* [Passage to read]:
====

“On the Equivalence of Bayesian and Dominant Strategy Implementation,” A. Gershkov et al (2012)

Let’s take a quick break from the job market. Bayesian incentive compatibility is not totally satisfying when trying to implement some mechanism, as each agent must care about the rationality and actions of other agents. Dominant strategy incentive compatibility (DSIC) is much cleaner: no matter what other agents do, the action that makes me best off is just to state my preferences truthfully. For example, the celebrated Vickrey-Clarke-Groves mechanism is dominant strategy incentive compatible. Even if other agents lie or make mistakes, the transfers I pay (or receive) are set so that I have just enough incentive to report my true type.

Many clever mechanisms are not DSIC, however. Consider the Cremer-McLean auction with correlated types. There are a bunch of bidders with correlated private values for an oil field. If the values were independent, in the optimal mechanism, the winning bidder gets an information rent. Consider a first price auction, where all of our values are distributed uniformly on [0,1]. I draw .7 for my value. I won’t actually bid .7, because bidding slightly lower increases my profit when I win, but only slightly decreases my probability of winning. If the auctioneer wants to use a scheme that reveals my true value, he better give me some incentive to reveal; the second-price auction does just that, by making me pay only the second-highest bid if I win.

Cremer-McLean does the following. If I want to enter the auction, I need to make a side bet that gives me zero expected payoff if both I and everyone else report our true types, and a very negative payoff if somebody lies. In particular, charge me an entry fee that depends only on what I think other people’s bids will be. Conditional on everyone else telling the truth, I am perfectly happy as a Bayesian to report truthfully. My willingness to accept the bet reveals, because of correlated private values, something about my own private value. But now the auctioneer knows our true values, and hence can extract the full surplus in the auction without paying any information rents. Many, many people – Milgrom and Wilson, famously – find this mechanism rather unsatisfying in the real world. Certainly, it’s tough to think of any social choice mechanism that uses the Cremer-McLean strategy, or even something similar. This may be because it relies heavily on knife-edge Bayesian reasoning and common knowledge of rationality among the players, much stronger conditions than we need for dominant strategy incentive compatibility.

====

* [Data]:
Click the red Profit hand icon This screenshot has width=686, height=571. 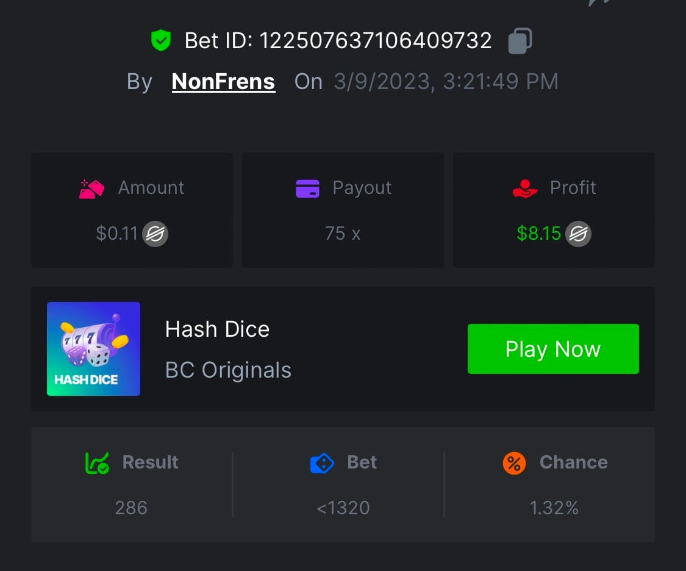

====

* [Written request]:
From the post on Bayesian and dominant strategy implementation, list every auction or mechanism that is referred to by a specific name.

* [Response to this task]:
- Vickrey-Clarke-Groves mechanism
- Cremer-McLean auction
- first price auction
- second-price auction